Et puis, évidemment, les lobbyistes de l’industrie pétrochimique ont joué un rôle délétère central. Au moins 234 d’entre eux figuraient sur la liste des participants à cette session. Du jamais-vu. C’est sans compter ceux du secteur agroalimentaire et cosmétique... [Ils étaient bien plus, donc, que la coalition scientifique (60 inscrits), que la délégation des peuples indigènes (36 inscrits) et que les représentants des 27 pays de l’Union européenne (233 inscrits).]
Cette dernière nuit de négociations, laborieuse, rappelle le fiasco de la COP29 sur le climat en Azerbaïdjan. Ne faudrait-il pas radicalement changer de processus ?

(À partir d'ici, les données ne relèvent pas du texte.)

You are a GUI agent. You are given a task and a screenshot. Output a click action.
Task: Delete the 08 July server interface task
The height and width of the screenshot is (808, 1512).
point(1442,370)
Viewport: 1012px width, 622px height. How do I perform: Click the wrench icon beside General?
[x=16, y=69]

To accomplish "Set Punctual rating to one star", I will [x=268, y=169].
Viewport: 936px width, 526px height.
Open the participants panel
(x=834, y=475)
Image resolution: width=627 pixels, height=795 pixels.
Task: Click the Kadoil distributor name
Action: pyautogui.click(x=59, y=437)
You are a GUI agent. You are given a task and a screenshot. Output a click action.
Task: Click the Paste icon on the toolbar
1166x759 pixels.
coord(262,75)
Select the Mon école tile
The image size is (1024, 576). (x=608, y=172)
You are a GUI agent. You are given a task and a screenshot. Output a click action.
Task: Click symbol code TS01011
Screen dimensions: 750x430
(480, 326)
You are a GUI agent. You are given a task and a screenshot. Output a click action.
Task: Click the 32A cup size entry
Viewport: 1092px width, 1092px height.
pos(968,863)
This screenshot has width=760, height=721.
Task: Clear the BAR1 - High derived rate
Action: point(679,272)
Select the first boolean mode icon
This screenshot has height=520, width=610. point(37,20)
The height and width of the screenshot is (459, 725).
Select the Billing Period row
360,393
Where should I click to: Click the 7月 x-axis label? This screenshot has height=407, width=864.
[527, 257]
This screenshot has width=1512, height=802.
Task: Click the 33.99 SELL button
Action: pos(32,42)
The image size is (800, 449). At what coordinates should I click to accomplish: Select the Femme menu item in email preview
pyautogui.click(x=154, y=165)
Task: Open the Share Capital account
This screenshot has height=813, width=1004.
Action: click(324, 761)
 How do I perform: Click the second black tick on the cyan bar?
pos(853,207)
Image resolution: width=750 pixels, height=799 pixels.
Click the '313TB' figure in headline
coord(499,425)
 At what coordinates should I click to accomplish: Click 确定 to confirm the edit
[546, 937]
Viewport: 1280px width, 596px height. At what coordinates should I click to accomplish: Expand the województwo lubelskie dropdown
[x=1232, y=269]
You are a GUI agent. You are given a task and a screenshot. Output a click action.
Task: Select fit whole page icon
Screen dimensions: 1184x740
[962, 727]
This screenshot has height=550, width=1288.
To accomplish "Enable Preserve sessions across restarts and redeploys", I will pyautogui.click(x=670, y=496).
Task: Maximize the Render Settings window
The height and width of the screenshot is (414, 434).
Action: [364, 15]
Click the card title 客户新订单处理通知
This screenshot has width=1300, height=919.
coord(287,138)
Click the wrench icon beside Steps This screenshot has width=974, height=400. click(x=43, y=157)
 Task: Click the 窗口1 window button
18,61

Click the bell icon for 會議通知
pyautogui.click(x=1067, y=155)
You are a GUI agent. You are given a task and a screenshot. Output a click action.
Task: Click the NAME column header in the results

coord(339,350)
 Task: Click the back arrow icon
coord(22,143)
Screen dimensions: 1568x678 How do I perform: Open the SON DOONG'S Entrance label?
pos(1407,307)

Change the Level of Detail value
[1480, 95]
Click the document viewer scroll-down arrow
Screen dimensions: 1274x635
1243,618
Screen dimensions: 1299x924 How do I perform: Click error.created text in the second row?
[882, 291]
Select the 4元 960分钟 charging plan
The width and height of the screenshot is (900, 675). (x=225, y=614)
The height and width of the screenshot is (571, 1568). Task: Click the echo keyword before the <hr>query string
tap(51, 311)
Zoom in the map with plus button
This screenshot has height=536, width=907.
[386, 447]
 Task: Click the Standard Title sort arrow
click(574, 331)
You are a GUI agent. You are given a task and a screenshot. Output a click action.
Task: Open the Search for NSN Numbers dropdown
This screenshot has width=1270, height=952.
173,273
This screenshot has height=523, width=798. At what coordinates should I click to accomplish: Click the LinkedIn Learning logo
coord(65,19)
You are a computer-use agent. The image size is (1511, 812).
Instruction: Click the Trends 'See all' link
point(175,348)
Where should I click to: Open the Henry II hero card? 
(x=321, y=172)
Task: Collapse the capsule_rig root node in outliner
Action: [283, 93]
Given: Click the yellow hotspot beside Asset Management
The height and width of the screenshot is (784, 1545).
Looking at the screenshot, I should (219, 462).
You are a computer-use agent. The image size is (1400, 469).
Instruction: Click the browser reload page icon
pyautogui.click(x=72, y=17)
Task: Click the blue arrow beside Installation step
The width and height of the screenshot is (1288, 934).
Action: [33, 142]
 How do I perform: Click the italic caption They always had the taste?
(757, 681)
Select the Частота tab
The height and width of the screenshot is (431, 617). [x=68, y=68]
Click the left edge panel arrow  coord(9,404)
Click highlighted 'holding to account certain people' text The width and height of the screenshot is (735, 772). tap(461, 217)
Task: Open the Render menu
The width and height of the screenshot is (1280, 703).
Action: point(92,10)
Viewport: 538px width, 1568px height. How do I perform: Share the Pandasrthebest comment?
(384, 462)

Les dernières 24 heures dévoilent au grand jour les limites du processus de négociations. Aujourd’hui, la quête acharnée du consensus ne fonctionne plus. Elle ne permet pas d’obtenir des accords répondant aux requêtes de la science, des peuples autochtones, des communautés en première ligne et des ONG. Entendre certains pays ambitieux, comme la Suisse, appeler à bannir ce processus est un bon signal. Nous soutenons cette dynamique. Il est urgent de changer les règles si l’on veut, demain, parvenir à des accords multilatéraux efficaces. Celles-ci ne sont plus applicables dans le contexte dans lequel nous sommes.
Les pays à vouloir réellement agir sont nombreux. Il ne s’agit pas uniquement de l’Europe et de l’Amérique latine. Des pays africains, des îles du Pacifique et le Canada espèrent aussi un sursaut. De nombreuses études sorties ces derniers jours ont démontré qu’un traité signé sans les pays liés de près à la production de plastique serait tout de même efficace pour lutter contre cette pollution. Pourquoi ? Parce qu’il aura malgré tout des répercussions positives sur le commerce et les mécanismes financiers. Avec ou sans eux.
Alors arrêtons de chercher absolument le consensus. À force de le faire, les diplomates réduisent les textes à peau de chagrin. Le processus n’est pas du tout transparent, ni démocratique. Il satisfait davantage la minorité de pays bloquant que la majorité de pays ambitieux. Seulement, il vaut mieux ne pas signer de traité qu’un mauvais traité.